TFRT: A New TensorFlow Runtime

TFRT is a new TensorFlow runtime. It aims to provide a unified, extensible
infrastructure layer with best-in-class performance across a wide variety of
domain specific hardware. It provides efficient use of multithreaded host CPUs,
supports fully asynchronous programming models, and focuses on low-level
efficiency.

TFRT will benefit a broad range of users, but it will be of particular interest
to you if you are a:

Researcher looking to experiment with complex new models and add custom
operations to TensorFlow
Application developer looking for improved performance when serving models
in production
Hardware maker looking to plug hardware into TensorFlow, including edge and
datacenter devices

...or you are simply curious about cool ML infrastructure and low-level runtime
technology!

To learn more about TFRT’s early progress and wins, check out our
Tensorflow Dev Summit 2020 presentation
where we provided a performance benchmark for small-batch GPU inference on
ResNet 50, and our
MLIR Open Design Deep Dive presentation
where we provided a detailed overview of TFRT’s core components, low-level
abstractions, and general design principles.

Note: TFRT is an early stage project and is not yet ready for general use.

Getting started

TLDR: This section describes how to set up a development environment for
TFRT, as well as instructions to build and test TFRT components.

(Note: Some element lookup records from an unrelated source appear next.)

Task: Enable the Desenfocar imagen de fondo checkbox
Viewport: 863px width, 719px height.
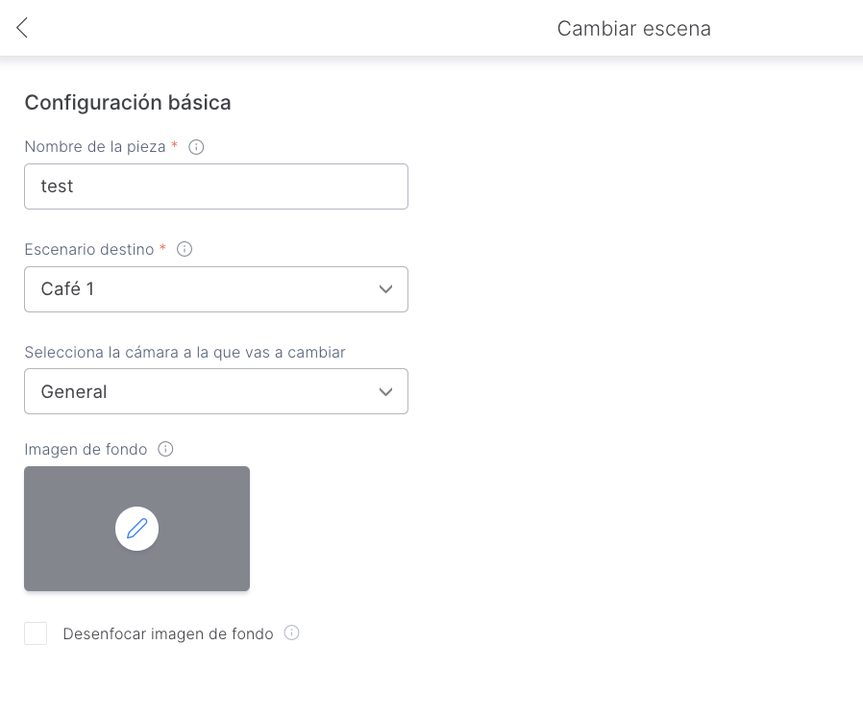Action: click(36, 633)
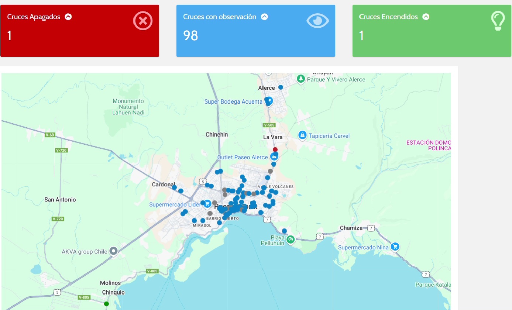Click the red X icon on Cruces Apagados
Screen dimensions: 512x310
click(x=142, y=20)
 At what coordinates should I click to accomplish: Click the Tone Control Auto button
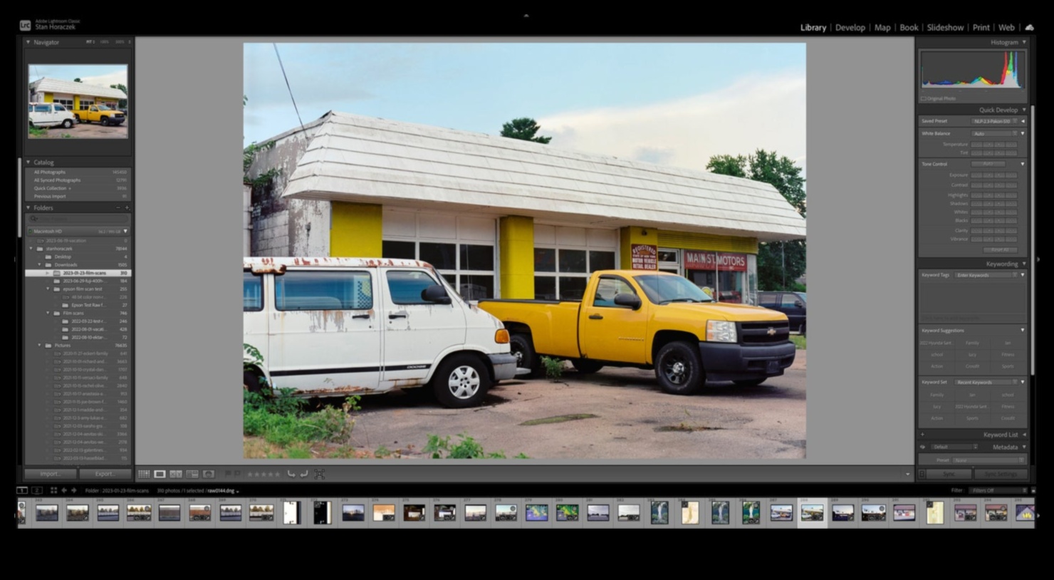point(988,164)
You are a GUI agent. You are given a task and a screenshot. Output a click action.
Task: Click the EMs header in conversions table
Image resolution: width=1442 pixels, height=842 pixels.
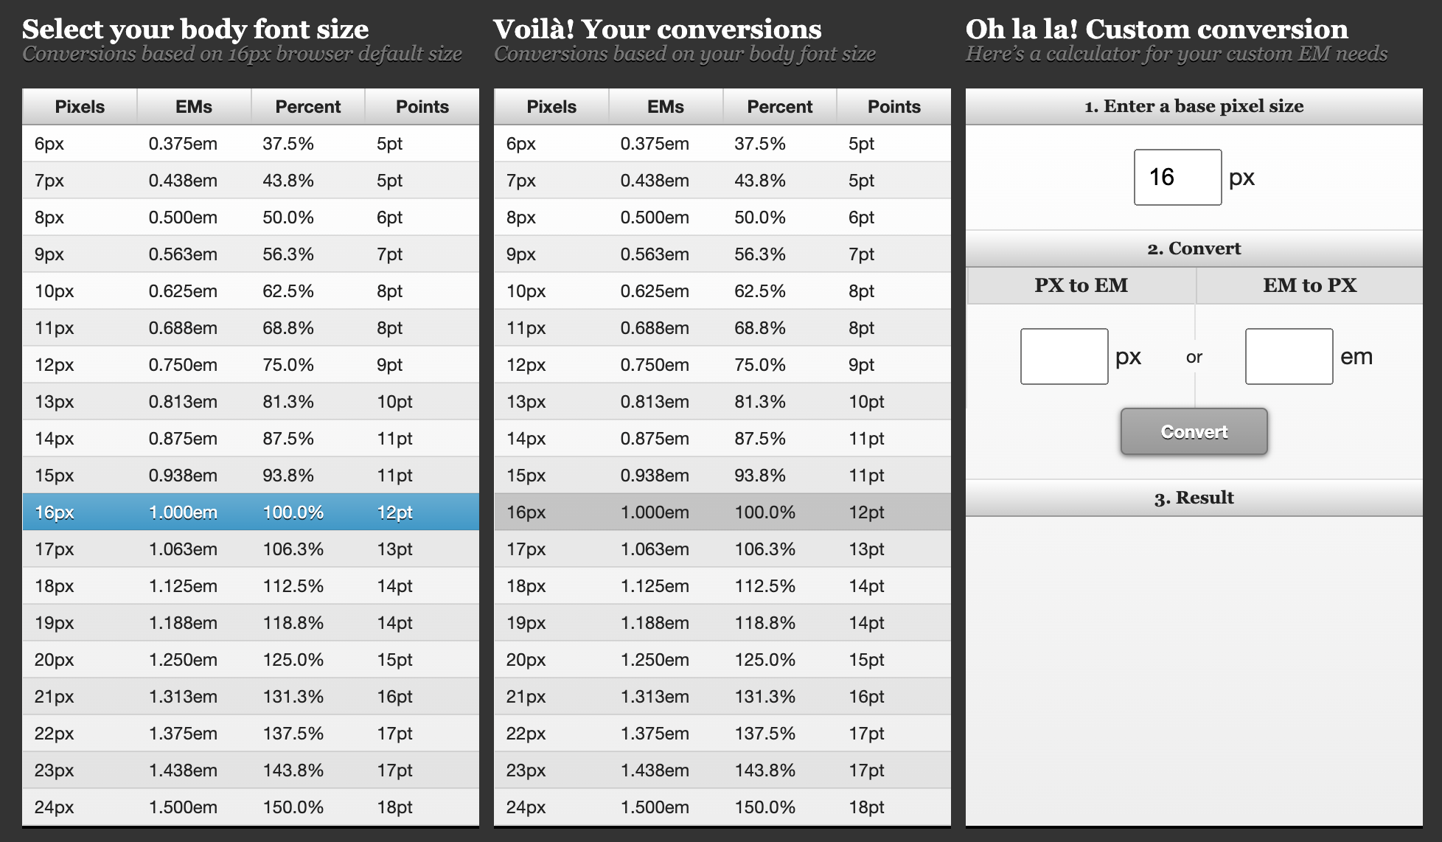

TFRT currently supports Ubuntu-16.04. Future supported platforms include MacOS,
Windows, etc. Bazel and clang are required to build and test TFRT.

To describe the TFRT build and test workflows, we will build and run the
following binaries for graph execution.

Recall from our Dev Summit presentation that for graph execution, a TensorFlow
user passes into TFRT a TensorFlow graph created via high-level TensorFlow APIs,
and TFRT then calls the MLIR-based graph
compiler to optimize and lower the graph into
BEF, a Binary Executable Format for
TFRT graph execution (MLIR is the compiler infrastructure that we use to
represent TFRT host programs). The blue arrows in the simplified TensorFlow
training stack diagram below show this flow.

The two binaries introduced next focus on the backend of the graph execution
workflow. After the graph compiler has optimized the TensorFlow graph and
produced a low-level TFRT Host Program represented in MLIR, tfrt_translate
generates a BEF file from that host program and bef_executor runs the BEF
file. The progression from TFRT Host Program to bef_executor via
tfrt_translate is depicted in the expanded TensorFlow training stack diagram
below. Note that the blue arrow between TFRT Host Program and BEF file
represents tfrt_translate. Both programs are built in the tools directory.

tfrt_translate

The tfrt_translate program does round trip translation between MLIR and BEF,
similar to an assembler and disassembler.

bef_executor

The bef_executor program is the execution driver of BEF files. It reads in a
BEF file, sets up runtime, and asynchronously executes function(s) in that
file.

Prerequisites

Install Bazel

To build TFRT, you need to install Bazel. TFRT is built and verified with Bazel
2.0.0 to 3.1.0. Follow
the Bazel installation instructions
to install Bazel. Verify the installation with

$ bazel --version
bazel 3.1.0

Install clang

Follow the clang installation instructions to install
clang. The automatic installation script that installs clang, lldb, and lld, is
recommended. TFRT is built and verified with 9.0.0 and above.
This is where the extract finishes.